LUCID’s Triton Smart camera with Sony’s IMX501 sensor brings AI processing directly to the sensor. This reduces latency, complexity, and reliance on external systems. It offers a compact, efficient solution for real-time decision-making at the edge. Evolving Edge AI: LUCID’s Triton Smart with IMX501 and Brain Builder Lucid Tech Brief

Smarter at the Source: On-Sensor AI Processing

The rapid advancement of artificial intelligence (AI) has redefined automation across industries. In sectors like manufacturing, logistics, and smart cities, the ability for machines to perceive, analyze, and respond in real time is no longer a futuristic concept, it is happening now. AI processing solutions span a wide spectrum, ranging from high-performance, enterprise-grade HPC clusters to compact, low-power edge computing devices. The Triton Smart with Sony’s IMX501 Intelligent Vision Sensor is designed to push the boundaries of edge AI, delivering efficient offline inference in a compact, power-efficient industrial camera that minimizes dependence on host systems and eliminates the need for cloud connectivity.

Sony IMX501: Vision and Intelligence in One Package

On-Sensor AI vs. Traditional Processing

Traditional machine vision sensors typically capture raw image data and rely on external systems, such as PCs or cloud servers, for processing and analysis. While this approach can support large, complex AI models and allows for more advanced pre- and post-processing, it can be far above what’s required for many users.  Moreover, it introduces additional latency, increases power and bandwidth demands, and results in much higher system complexity and cost.

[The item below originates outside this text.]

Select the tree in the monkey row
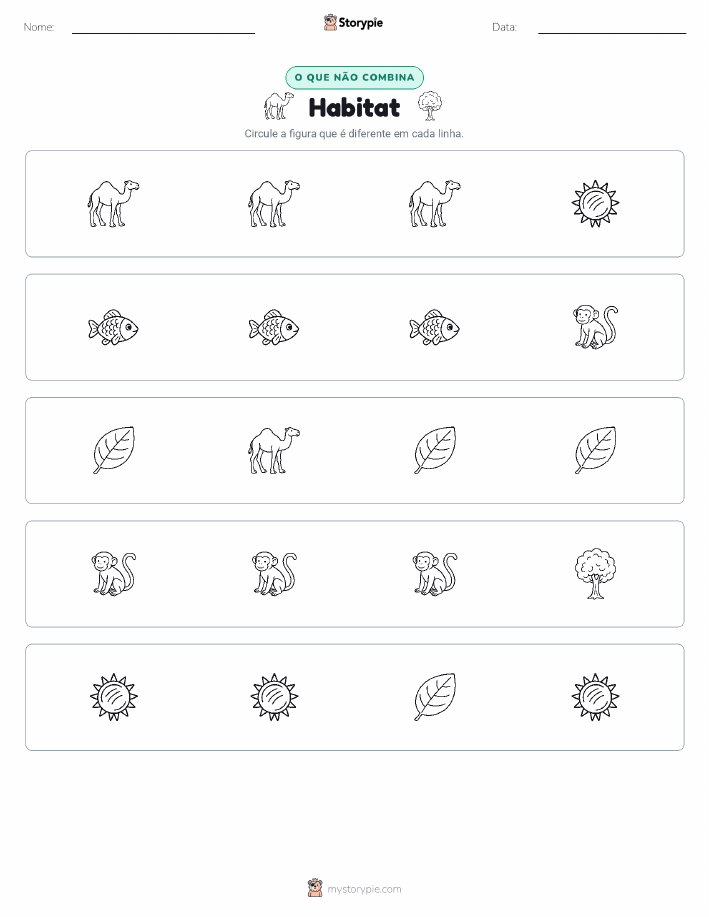Image resolution: width=709 pixels, height=917 pixels. pyautogui.click(x=595, y=574)
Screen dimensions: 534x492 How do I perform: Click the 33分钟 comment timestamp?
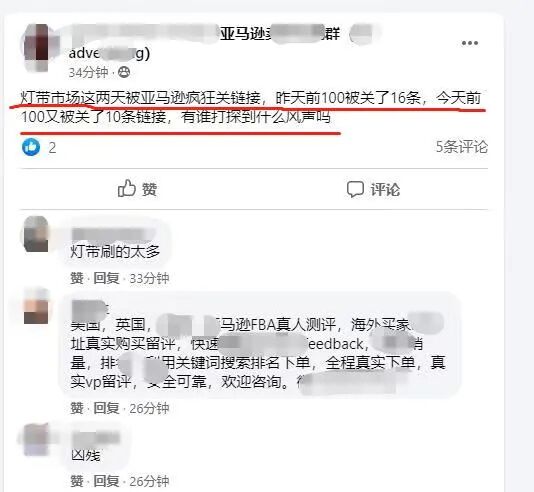coord(149,279)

By contrast, integrating AI processing directly into the sensor itself enhances data processing efficiency and decision-making speed, while also freeing up host PC resources for other tasks. Machine learning algorithms running on-device allow for more immediate inference, eliminating the need to transfer large volumes of image data to centralized systems. Despite its leaner processing resources, this architecture can provide efficient and effective performance for many practical use cases and can meet the needs of most users. The result: faster responses, reduced bandwidth usage, and more compact, cost-effective systems.

Stacked Dies for IMX501

Sensor stacking technology allows the AI processing components to be built on the layer below the pixel array layer.

Stacked AI Sensor Architecture

Sony’s IMX501 exemplifies this new class of intelligent sensors. It is a 12.3 MP (4056 x 3040 px) backside-illuminated CMOS rolling shutter sensor that features on-sensor AI engine enabled by an integrated Convolutional Neural Network (CNN) processor. The main AI processing components are composed of an ISP for pre-processing CNN input images, a Digital Signal Processor (DSP) subsystem for CNN operations, and 8 MB of L2 SRAM for storing CNN weights and runtime data. The AI components are built on a separate die and stacked below the top die (the pixel array sensor). Thanks to this stacking architecture, AI inference on the IMX501 is performed entirely on the sensor package with high-speed image data transfer between the two dies, supporting an internal processing rate of about 30 frames per second at full resolution. However, actual image readout performance depends on the bandwidth between the sensor and the camera’s FPGA, while CNN inference time varies with the complexity and size of the AI model. Overall throughput is further limited by the 1GigE camera interface, which caps the maximum data transfer rate for both image output and processing.

The IMX501’s stacked sensor and AI dies enable fast on-package data transfer at ~30 fps at 12.3MP, though real-world performance depends on sensor-FPGA bandwidth, AI model complexity, and 1GigE interface limits.

Triton Smart
Framerates (Max FPS)
7.9 FPS @ 12.3 MP (Full image with Object Detection)
29 FPS (4×4 image with Object Detection)
8.0 FPS @ 12.3 MP (Full image with Classification / Anomaly Detection)
30 FPS (4×4 image with Classification / Anomaly Detection)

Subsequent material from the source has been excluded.